**SELECTION**
Working in the cloud means you’ll have to be familiar with a lot of services, terminologies, and buzzwords. In this article, I’d like to explain one of the most popular analytical services used in the cloud: Databricks.
What does Databricks do?
Databricks is a Software-as-a-Service data platform that can be used for almost all your (big) data needs. It’s a very scalable data tool mostly used for data processing & analysis.
It’s being used in a wide range of industries as its strengths lie in its flexibility and performance. Whether you’re a data scientist, engineer, analyst (or not), understanding Databricks will prove to be helpful for anyone working with data.
Lastly, as it’s built for the cloud, it integrates very well and runs the same on either Azure, AWS, or GCP. Today we’ll focus on Azure Databricks.
How often does Devoteam work with Azure Databricks?
I’ve been working with Azure Databricks on a daily basis for my clients for ~3 years now. Since then, I have only become more enthusiastic with it.
Originally Databricks was a data tool mostly aimed at data scientists and Scala developers (which is still the most popular language) but it has gradually moved to become a larger data platform that integrates amazingly with Azure. You can use it for machine learning, batch processing, streaming, ETL pipelines, data governance, orchestrating, and more.
It’s also at the forefront of the ‘lake house’ architecture, which we’ll dedicate a separate blog topic for. In the last months I’ve been experimenting with Databricks SQL – the ‘new’ environment for data analysts – and the Unity Catalog – Databricks soon-to-be-released data governance solution.
Even though I’ve developed quite some applications with it and obtained my first certifications, I still feel like there’s much more to explore. Partially it’s because of the wide range of scenarios in which you could use Databricks – more about this later- but also because Databricks keeps releasing new updates and moving forwards. All in all, the direction towards an multifunctional transparent data platform built on open-source is exciting.
Why is Databricks promising for a technical audience?
So far it sounds good, right? But how does it work and what makes Databricks stand out from a technical perspective?
1. Databricks is made for big data
Behind the scenes it runs Apache Spark, which is a very fast open-source big data processing framework. Databricks was actually founded by the team who created Apache Spark at UC Berkeley. This framework performs and scales extremely well by using many tricks like in-memory caching and running processes in parallel.

**DATA PROVIDED**
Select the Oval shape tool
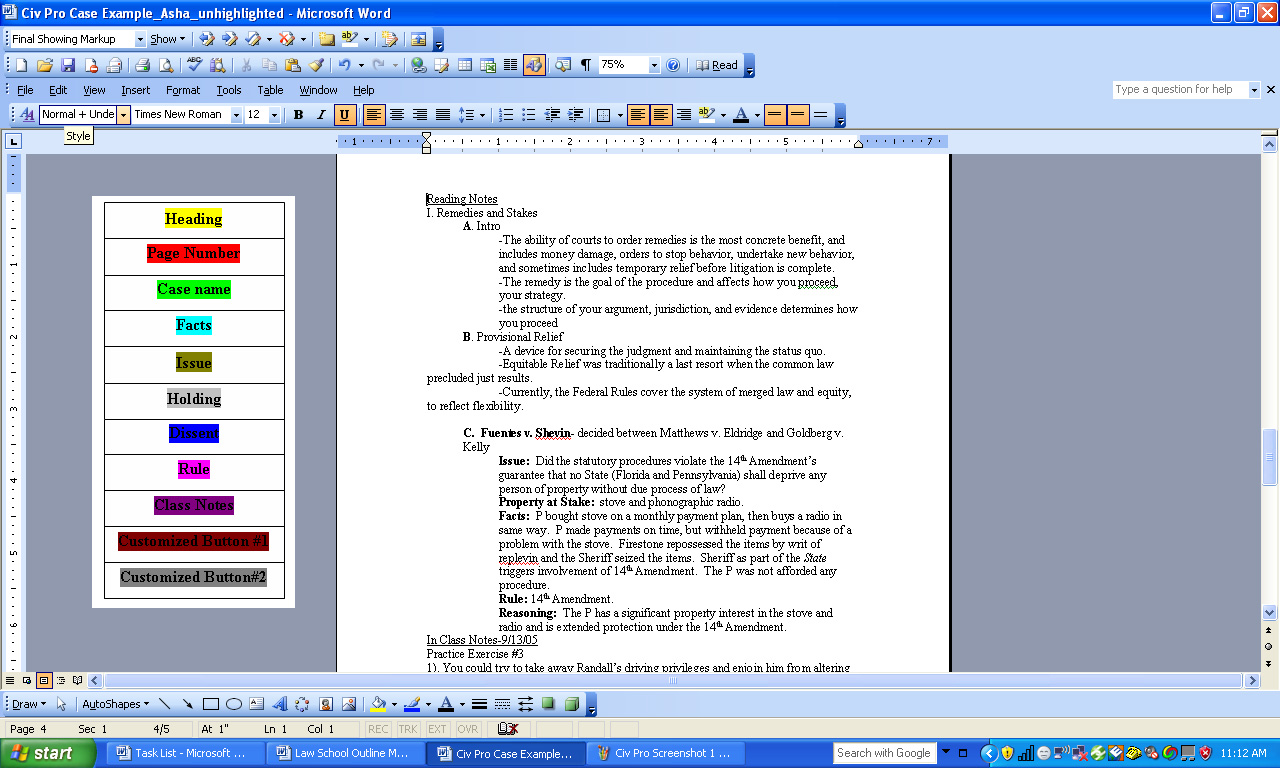The width and height of the screenshot is (1280, 768). pos(234,704)
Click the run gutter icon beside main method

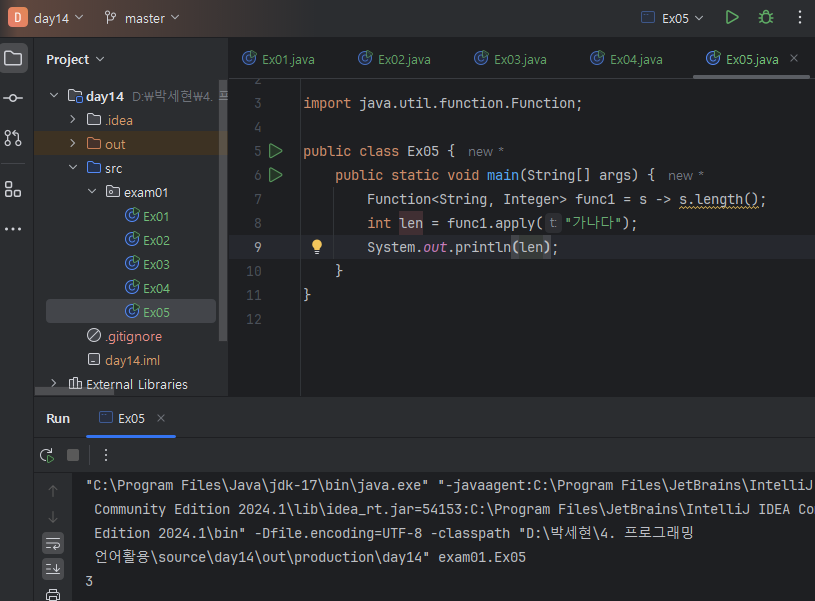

**TO DO**
From the Databricks article, list every cloud platform that it says Databricks runs on.

**THE REPLY**
Azure, AWS, GCP